Will CMS' readmissions penalties have unintended consequences?

Last December, CMS boasted the first significant nationwide reduction in 30-day readmissions since 2007, perhaps due to the threat of financial penalties. In fact, more than half of the hospitals in this country reduced readmissions in less than a year – certainly an accomplishment worth cheering.

But are penalties the right way to go when it comes to enforcing hospital behavior – and might they have unintended consequences? Should CMS instead focus on broader plans that reward successes?

Three researchers from the Dartmouth Institute for Health Policy & Clinical Practice raise these questions in an editorial in the Journal of the American Medical Association.

The authors compare the situation to a quote from hockey pro Wayne Gretzky: “I skate to where the puck is going to be, not where it has been,” Hospitals, they say, have been “playing to the puck to avoid financial penalties,” and have been allocating more resources to areas to improve readmissions, including case management, transitional care, home monitoring, and follow-up. While working to prevent early readmissions is all well and good, the focus may have the unintended consequence of shifting focus off of “the more important goal of improved population health and high-value health care, which both CMS and accountable care organizations are trying to promote,” the authors write.
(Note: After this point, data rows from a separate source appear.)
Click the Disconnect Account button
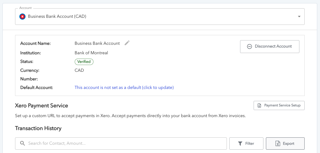 pos(270,47)
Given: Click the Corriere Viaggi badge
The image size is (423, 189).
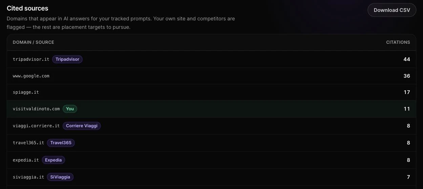Looking at the screenshot, I should coord(82,126).

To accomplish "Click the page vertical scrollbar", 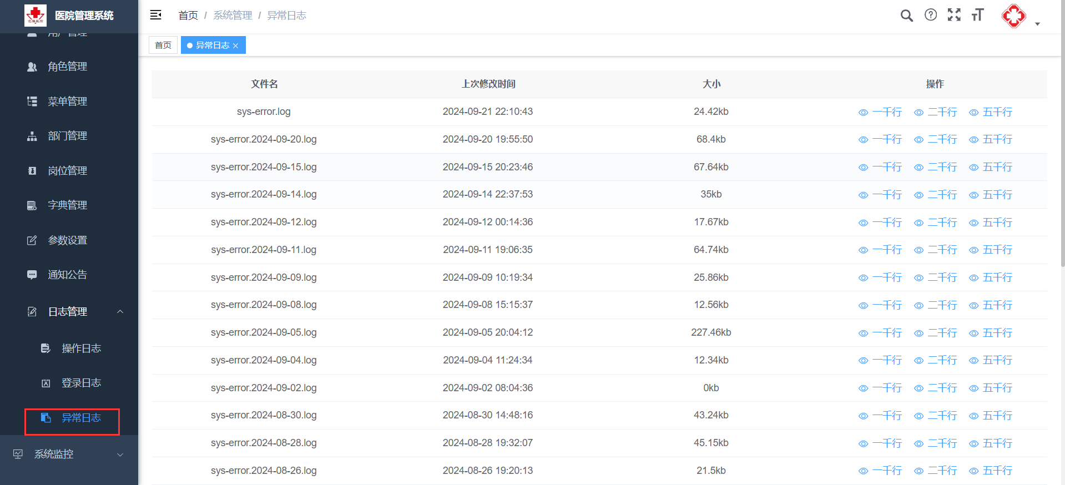I will (x=1062, y=166).
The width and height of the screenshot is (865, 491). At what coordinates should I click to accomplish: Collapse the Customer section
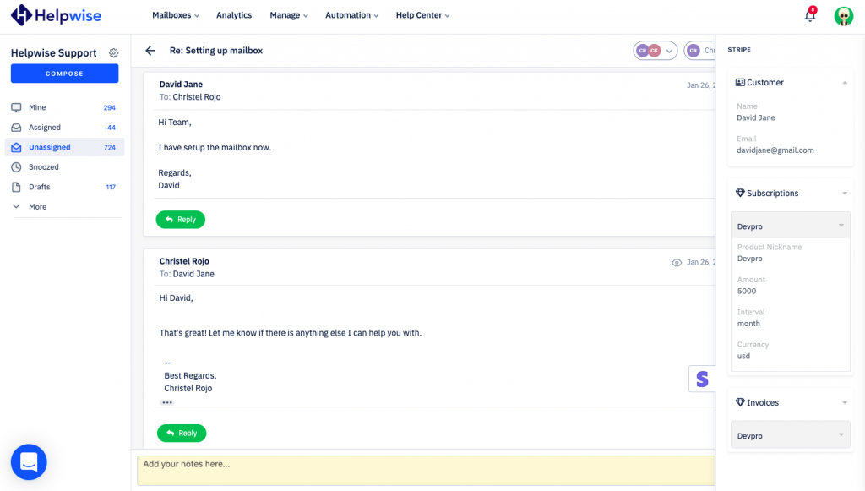point(845,83)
In fact, the authors raise the valid point that early readmissions could be symptoms of larger problems, rather than problems in and of themselves. Errors in hospital and transition care, low threshold for readmissions, and pressure to discharge early to free up bed space are all problems that can raise early readmission rates.

A better approach, they say, could be if CMS encourages hospitals to invest in broader goals (such as a broad-focused readmissions program) and rewards successes; study the unintended consequences of the targeted programs (which hospitals should also monitor); and create broader incentives for hospitals to improve quality and performance. “Hospitals must ask whether the penalty targets are important enough to justify diverting resources from broadly based programs that could improve quality and safety for other patients,” they declare.

Awkward hockey analogy aside, the authors raise a good point on diverting hospital resources to quality improvement initiatives (in this case, readmissions reductions). CMS encouraging broader goals and rewarding smaller successes would be a good starting point.